NET FINANCIAL POSITION

(in thousands of euro) 03/31/2024 12/31/2023
Current borrowings from banks and other financial institutions 793,612 789,527
Current derivative financial instruments (liabilities) 15,573 18,183
Non-current borrowings from banks and other financial institutions 3,365,926 3,174,678
Non-current derivative financial instruments (liabilities) - -
Total gross debt 4,175,111 3,982,388
Cash and cash equivalents (836,497) (1,252,769)
Other financial assets at fair value through Income Statement (159,615) (228,759)
Current financial receivables ** (104,387) (106,065)
Current derivative financial instruments (assets) (11,137) (7,360)
Net financial debt * 3,063,475 2,387,435
Non-current derivative financial instruments (assets) (15,593) (12,886)
Non-current financial receivables ** (112,773) (112,829)
Total net financial (liquidity) / debt position 2,935,109 2,261,720

* Pursuant to CONSOB Notice of July 28, 2006 and in compliance with the ESMA guidelines regarding disclosure requirements pursuant to the Prospectus Regulation applicable from May 5, 2021.

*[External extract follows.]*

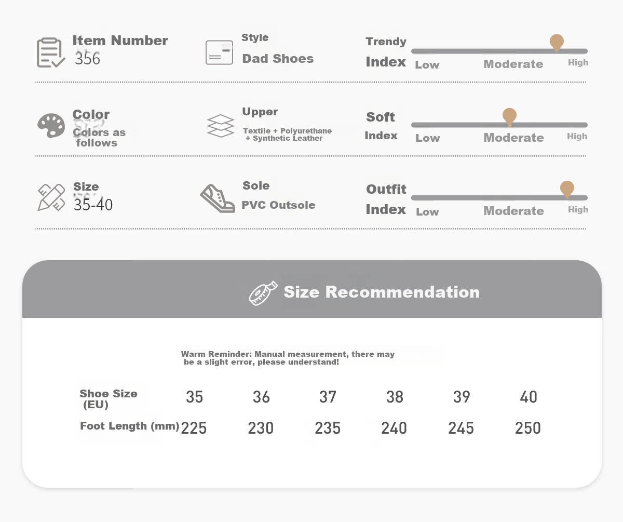Viewport: 623px width, 522px height.
Task: Click the Item Number clipboard icon
Action: coord(51,52)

** The item "financial receivables " is reported net of the relative provisions for impairment which amounted to euro 10,874 thousand at March 31, 2024 (euro 10,968 thousand at December 31, 2023).

Net financial debt is summarised below, based on the format provided by the ESMA guidelines:

(in thousands of euro) 03/31/2024 12/31/2023
Cash and cash equivalents (836,497) (1,252,769)
Other current financial assets (275,139) (342,184)
of which Current financial receivables (104,387) (106,065)
of which Current derivative financial instruments (assets) (11,137) (7,360)
of which Other financial assets at fair value through Income Statement (159,615) (228,759)
Liquidity (1,111,636) (1,594,953)
Current borrowings from banks and other financial institutions 793,612 789,527
Current derivative financial instruments (liabilities) 15,573 18,183
Current financial debt 809,185 807,710
Current net financial debt (302,451) (787,243)
Non-current borrowings from banks and other financial institutions 3,365,926 3,174,678
Non-current derivative financial instruments (liabilities) - -
Non-current financial debt 3,365,926 3,174,678
Total net financial debt * 3,063,475 2,387,435

* Pursuant to CONSOB Notice of July 28, 2006 and in compliance with the ESMA guidelines regarding disclosure requirements pursuant to the Prospectus Regulation applicable from May 5, 2021.